ROB COPPINGER / LONDON

A rethink of the way vehicle’s crew capsule is recovered is the latest change in NASA’s future exploration plans

The landing system for the Crew Exploration Vehicle (CEV) is the latest part of NASA’s planned Exploration Transportation System (ETS) to undergo re-evaluation as the US agency continues to study its options.

The ETS consists of the four/six-crew CEV capsule, its CLV booster and the Cargo Launch Vehicle (CaLV), which will carry the Earth departure stage (EDS) and lunar surface access module into orbit.

cev landing system W445
© NASA

The current landing system includes parachutes, airbags and retro-rockets
The capsule’s landing system currently consists of parachutes, airbags and retro-rockets for the planned touchdown on land. But the CEV will also need the ability to land on water, which could occur after an aborted launch from Kennedy Space Center, Florida.

NASA has already reduced the diameter of the crew capsule from 5.5m (18ft) to 5m, and in late March the agency cancelled its procurement for the CEV’s landing system parachutes.

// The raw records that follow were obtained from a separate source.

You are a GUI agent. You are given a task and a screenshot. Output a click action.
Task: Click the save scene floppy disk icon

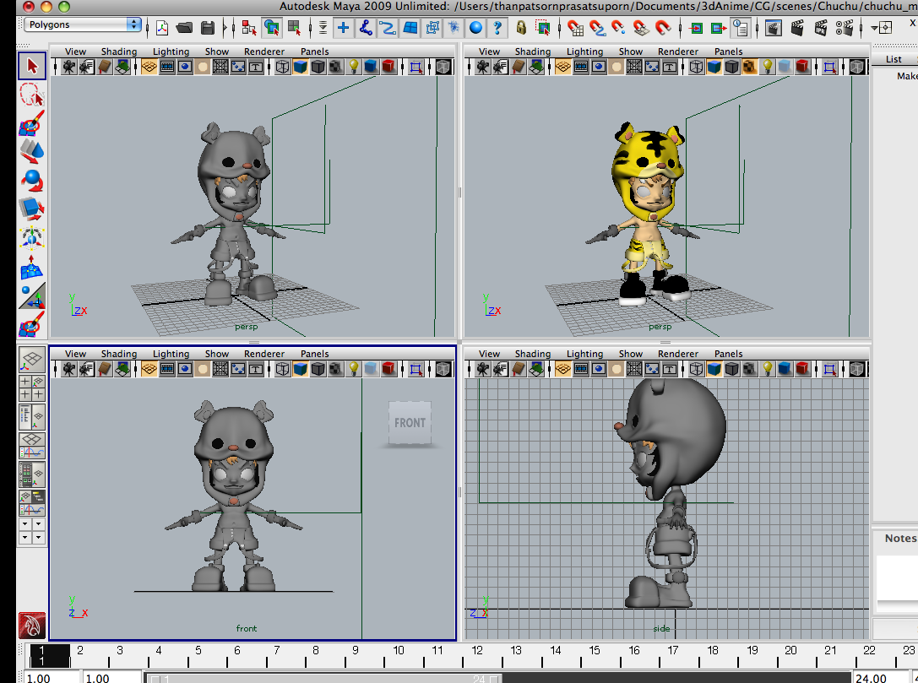tap(207, 28)
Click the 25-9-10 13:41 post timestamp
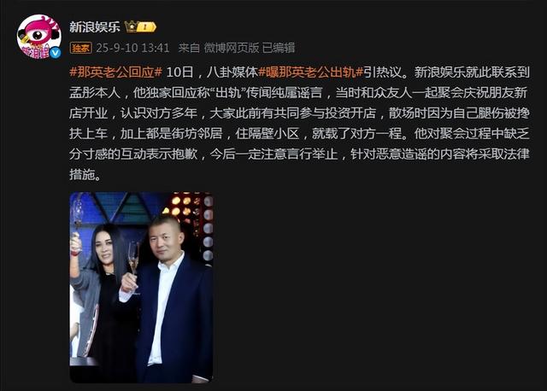Viewport: 547px width, 391px height. click(x=132, y=48)
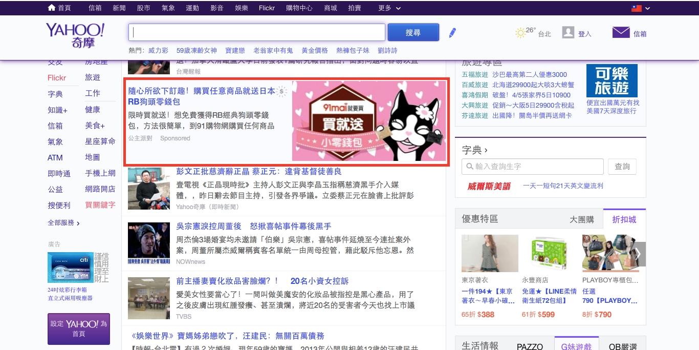Click the 查詢 dictionary button
The height and width of the screenshot is (350, 699).
622,167
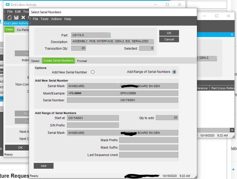Screen dimensions: 237x179
Task: Switch to the Co-Parts tab
Action: pos(22,30)
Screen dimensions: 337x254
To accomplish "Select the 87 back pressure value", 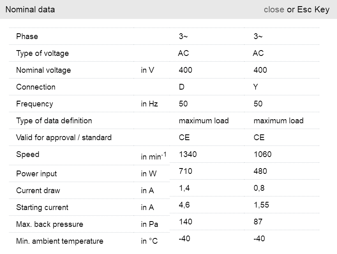I will click(258, 222).
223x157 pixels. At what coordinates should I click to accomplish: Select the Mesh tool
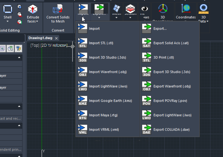tap(116, 8)
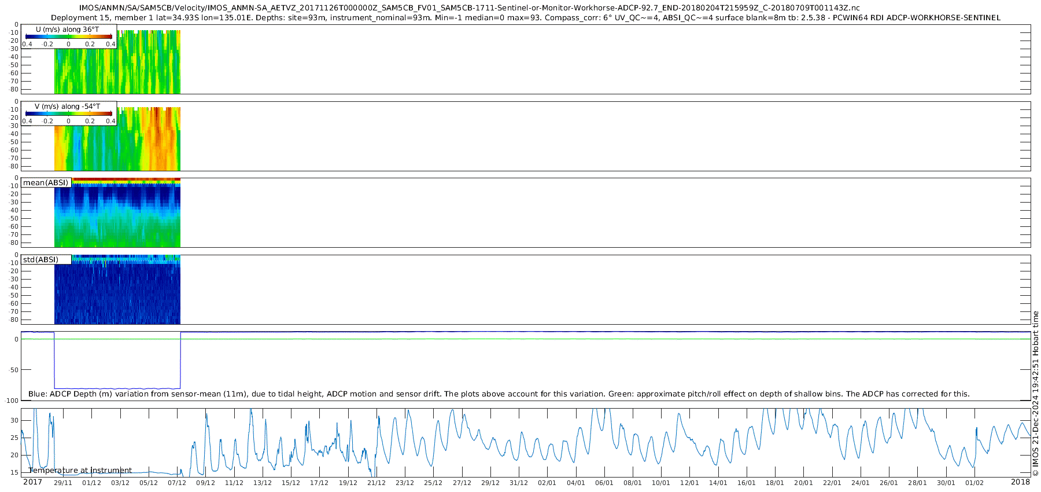This screenshot has width=1041, height=492.
Task: Click the blue ADCP depth explanation caption
Action: (x=499, y=394)
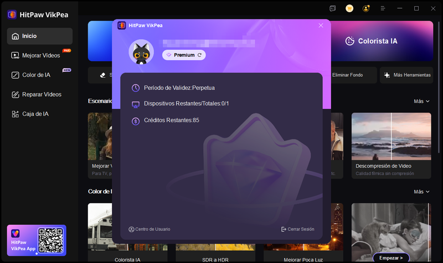Viewport: 443px width, 263px height.
Task: Click Cerrar Sesión to log out
Action: pos(298,229)
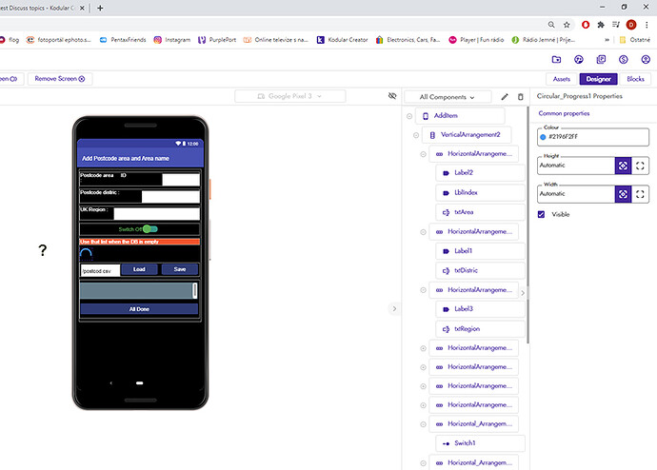Switch to the Assets tab
657x470 pixels.
pyautogui.click(x=562, y=79)
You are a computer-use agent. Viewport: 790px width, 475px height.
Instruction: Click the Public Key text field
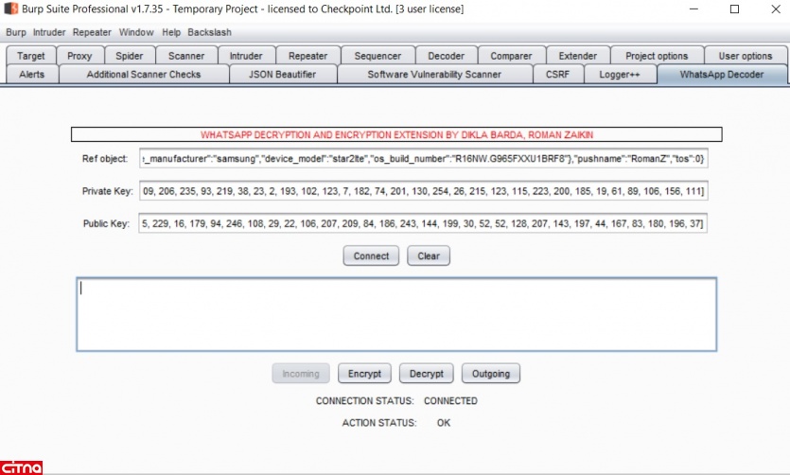click(x=422, y=224)

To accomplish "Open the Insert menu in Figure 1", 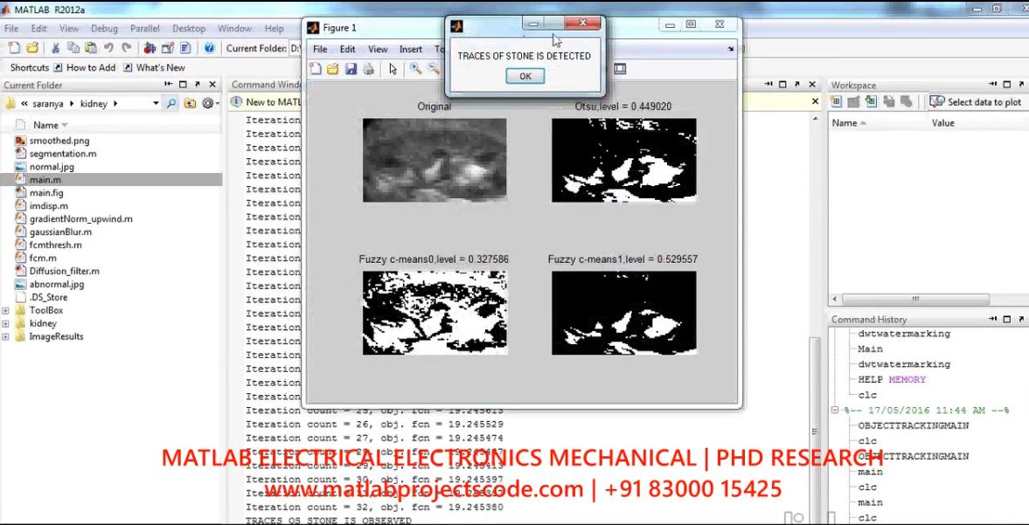I will click(x=410, y=49).
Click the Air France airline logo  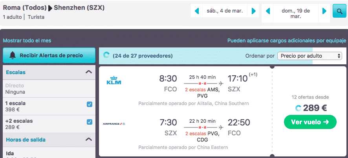[114, 124]
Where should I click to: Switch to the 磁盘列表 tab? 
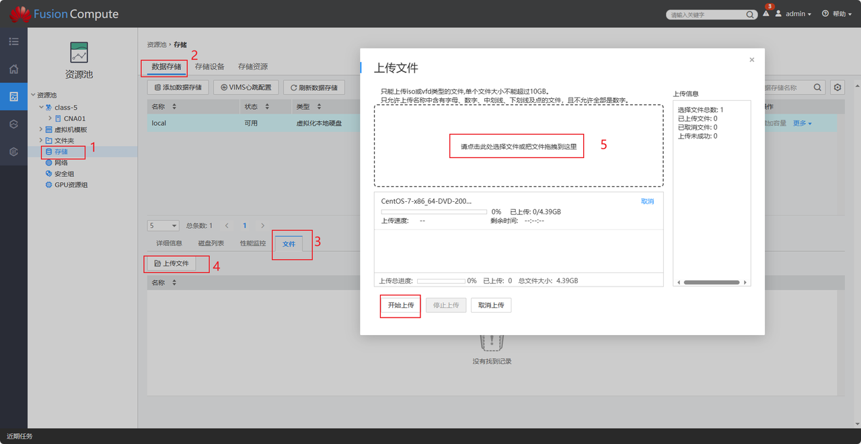pyautogui.click(x=211, y=244)
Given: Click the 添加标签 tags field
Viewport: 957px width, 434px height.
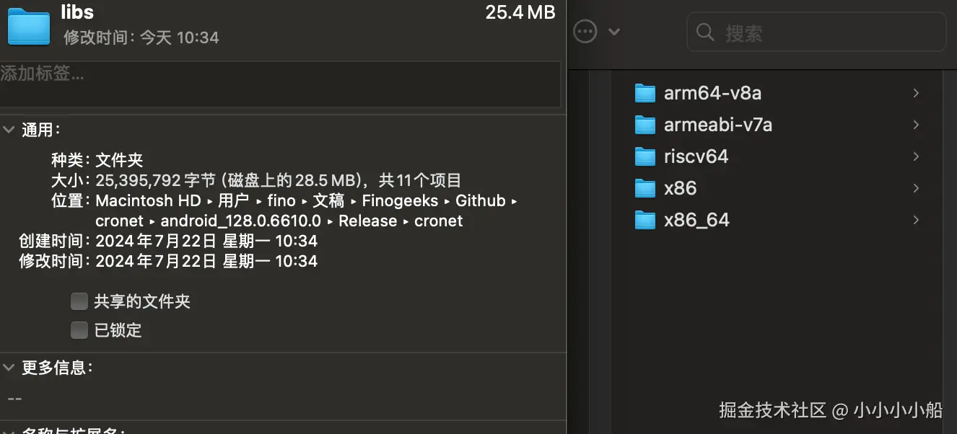Looking at the screenshot, I should pos(280,84).
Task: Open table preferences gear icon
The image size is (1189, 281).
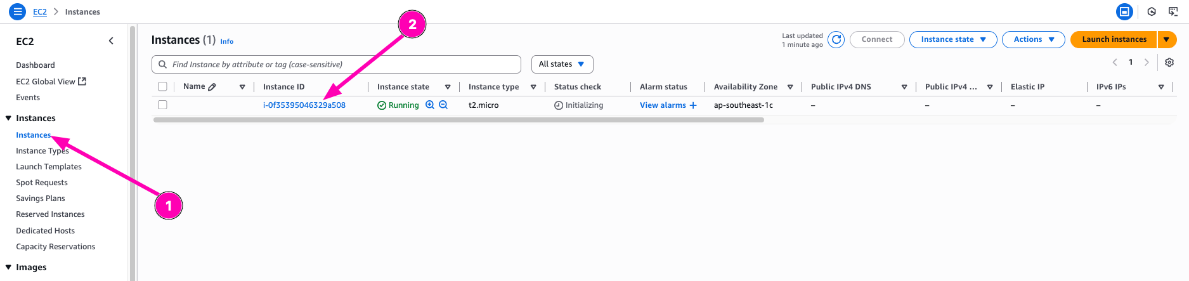Action: click(x=1169, y=62)
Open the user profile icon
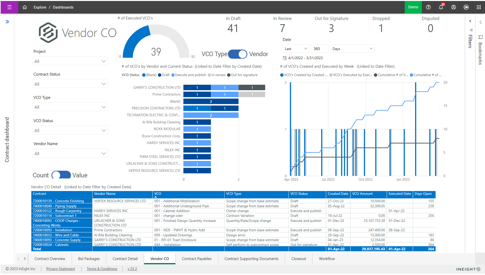 tap(454, 7)
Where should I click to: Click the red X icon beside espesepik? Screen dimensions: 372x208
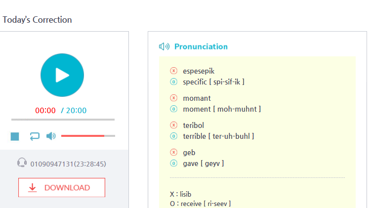[174, 71]
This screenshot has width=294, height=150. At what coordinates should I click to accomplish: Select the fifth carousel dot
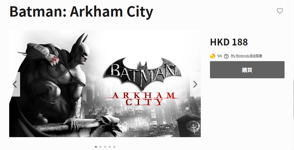click(114, 147)
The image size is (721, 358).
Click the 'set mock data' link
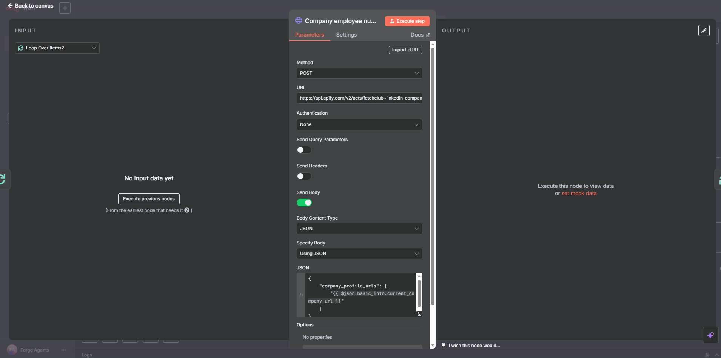pyautogui.click(x=579, y=193)
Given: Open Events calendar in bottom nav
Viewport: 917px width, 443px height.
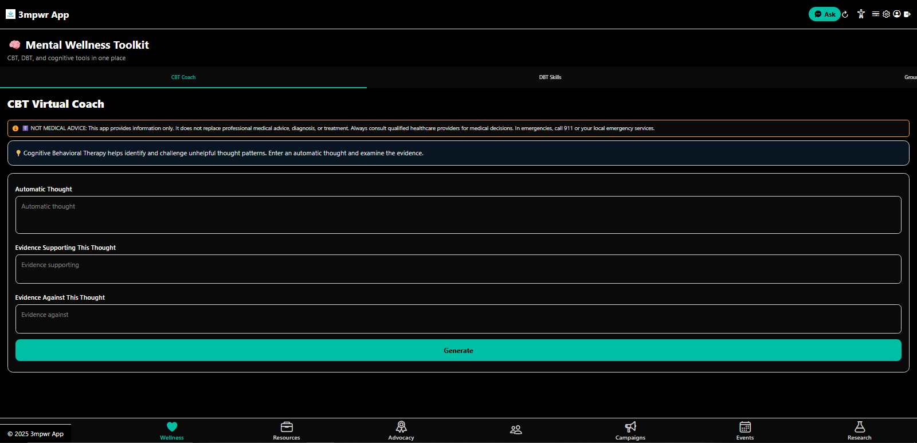Looking at the screenshot, I should pos(745,430).
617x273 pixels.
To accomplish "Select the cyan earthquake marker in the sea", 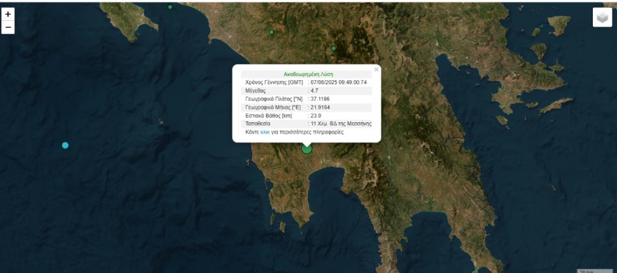I will point(65,145).
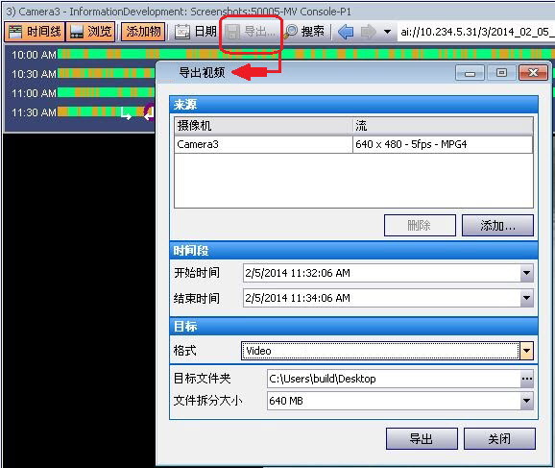
Task: Click the 关闭 close button
Action: point(499,439)
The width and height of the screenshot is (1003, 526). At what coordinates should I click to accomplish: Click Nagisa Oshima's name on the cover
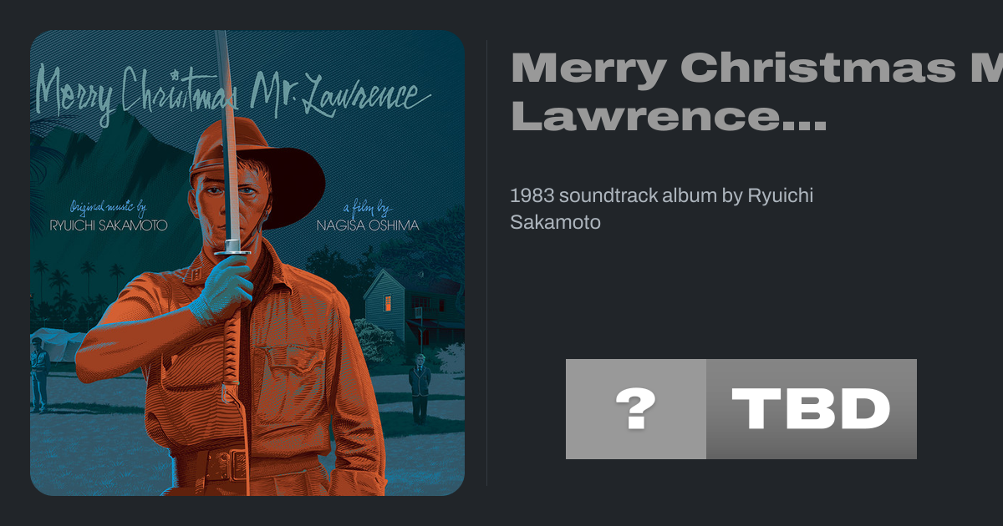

“We had to take a step back on the landing system, [and] 5m gives us more margin in the overall mass of the [CEV/CLV] stack,” says Michael Hecker, who this month leaves his post as director of the Constellation Systems division within NASA’S exploration systems mission directorate.

Another change is the decision to use Pratt & Whitney’s J-2X engine for the CLV’s upper stage. This derivative of an Apollo-era engine has also been selected to power the EDS.

The decision was driven by life-cycle cost, says Hecker. The J-2X will be cheaper, but its performance is not as good as that of the expendable RS-25e version of the Space Shuttle main engine originally considered.

Hecker rejects reports that CLV development costs are spiralling towards $3 billion, but he accepts that the move to a five-segment, rather than four-segment, solid rocket booster for the first stage will increase development costs.

Life-cycle cost also drove selection of the Rocketdyne RS-68 as the CaLV’s main engine, rather than the RS-25e. However, this led to an increase in CaLV core structure diameter from 8.38m, the same as the Shuttle’s external tank, to 10m. The wider core was needed to enlarge the fuel tanks to provide the extra propellant required to allow the RS-68 to burn long enough to deliver RS-25e-like performance.

Hecker says the agency’s Michoud Assembly Facility, near New Orleans, can manufacture a 10m structure because “the tooling already exists so the increase in cost is negligible”. Michoud, a NASA centre managed by Lockheed Martin, is already designated to be the manufacturing and assembly facility for the CLV upper stage and EDS.

Hecker expects the ETS option studies to end with the systems requirements review in September, following selection of a CEV prime contractor in August. The delay in downselect from May to August was due to the arrival of Scott Horowitz as head of NASA’s exploration systems mission directorate and a belief that more trade studies needed to be done with the competing consortia.